Trump this year has fired two other aides who helped him win the White House, Reince Priebus and Michael Flynn, but the departure of Bannon, the former head of Breitbart News, is perhaps the most significant change yet. The move came as a shock to Bannon’s allies inside and outside the White House, who were certain that Trump would stand by his loyal chief strategist. One senior administration official said the president had been inundated in recent days from “high-level Republican donors and activists” pleading with the president to keep Bannon on. House Freedom Caucus Chairman Mark Meadows had spoken to Trump this week, urging him not to fire Bannon, GOP sources said. Meadows argued that Bannon was helpful to conservatives’ agenda.

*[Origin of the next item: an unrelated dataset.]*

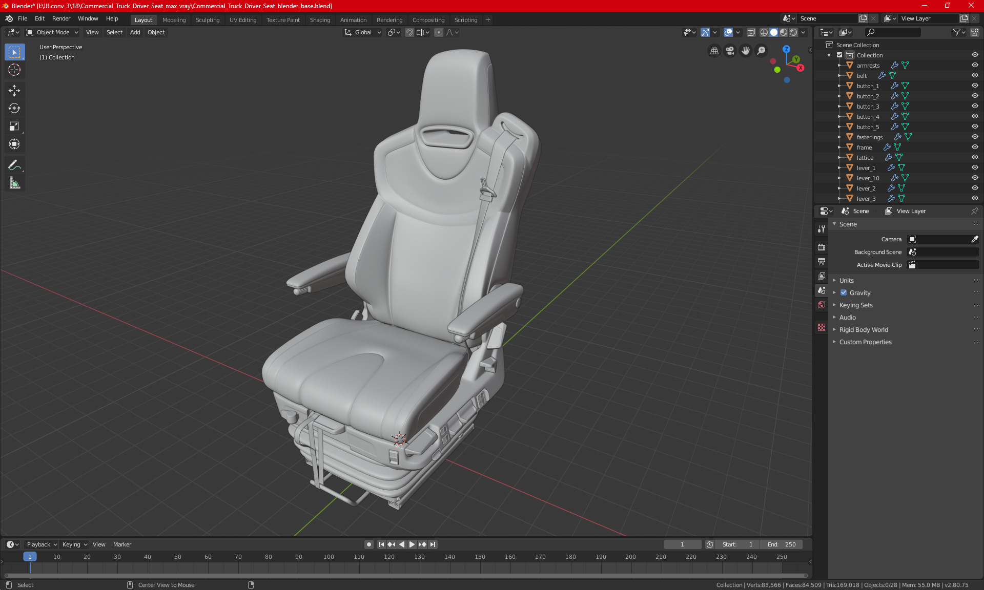Select the Measure tool icon
984x590 pixels.
(14, 183)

“Steve Bannon was integral to Trump’s victory last November. The president built his own platform, but Steve translated it into policy. He’s the man that most embodies the base outside of the president. He’s the highest-level expression of the platform that got the president elected, and the president knows that.” said one senior administration official.

The president had signaled Bannon stood on shaky ground Tuesday when he was asked by a reporter if he still had confidence in his chief strategist.

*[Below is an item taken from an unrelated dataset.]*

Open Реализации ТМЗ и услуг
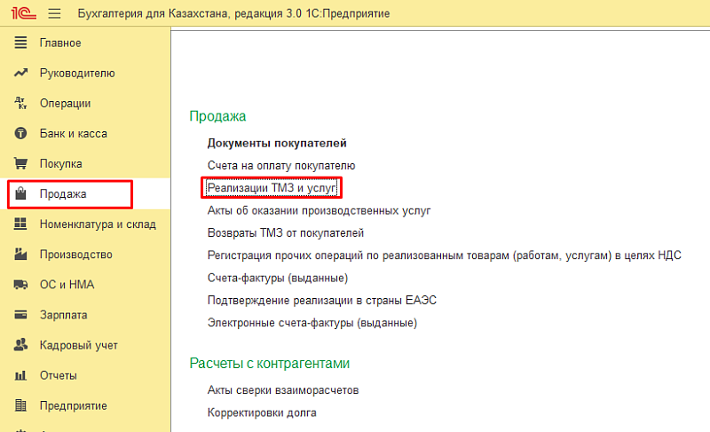The width and height of the screenshot is (710, 432). pos(272,188)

“We’ll see what happens with Mr. Bannon,” Trump responded, adding that while he believes he is a “good person”, Bannon “came on very late” to the campaign.

Bannon did not attend a national security meeting on Afghanistan with Trump at Camp David on Friday, even though he had been involved in the debate over troop levels. The controversial strategist is adored by Trump’s base of supporters, who had warned there would be backlash among grassroots conservatives if he were cut loose.

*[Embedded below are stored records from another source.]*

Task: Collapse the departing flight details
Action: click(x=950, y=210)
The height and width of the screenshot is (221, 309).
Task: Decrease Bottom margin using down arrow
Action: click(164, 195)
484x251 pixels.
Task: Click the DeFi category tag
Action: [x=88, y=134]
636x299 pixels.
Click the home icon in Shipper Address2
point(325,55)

But Bannon had few allies left in the White House following the departure of Priebus as chief of staff. The two men had formed a strategic partnership out of political convenience but had become genuine allies.

Bannon’s worldview was at odds with many of Trump’s senior aides, and he clashed with the president’s son-in-law, Jared Kushner, National Economic Council Director Gary Cohn and national security adviser H.R. McMaster. Their feuds would often spill into the press, exacerbating tensions in the White House.

Bannon was already suspected of leaking to reporters about his political enemies, and a surprising on-the-record interview he gave this week to left-wing site American Prospect reinforced that notion. In that interview, Bannon swiped at Cohn and undercut the president’s military threats directed at North Korea. In the days that followed, Bannon, who rarely spoke on the record with the press, gave several more high-profile interviews, giving the appearance that he was seeking to go out on his own terms.

In one interview, Bannon encouraged the president to engage in the culture wars over race. Shortly after, Trump inflamed the controversy around the white supremacist rally in Charlottesville, by defending Confederate monuments that critics say should be taken down.

With Priebus gone, Bannon was at the mercy of Kelly, a retired Marine general who has been running a tight ship and is eager to rid the White House of drama. Bannon may have become a political liability in the wake of the Charlottesville protests. Democrats cast Bannon, who once described Breitbart as “the platform for the alt-right” as one of the “racists in the White House”. Pressure had been growing on Trump to cut ties with his nationalist wing, which also includes advisers Sebastian Gorka and Stephen Miller.

Even some Republicans called for Bannon to go, calling him a divisive figure who had muddied the president’s authority on international issues.

Still, Bannon’s departure could provoke a backlash among Trump’s core supporters, who are fearful that the president is now being advised by liberals and who they refer to as “globalists” like Cohn, Kushner and McMaster, The Hill comments.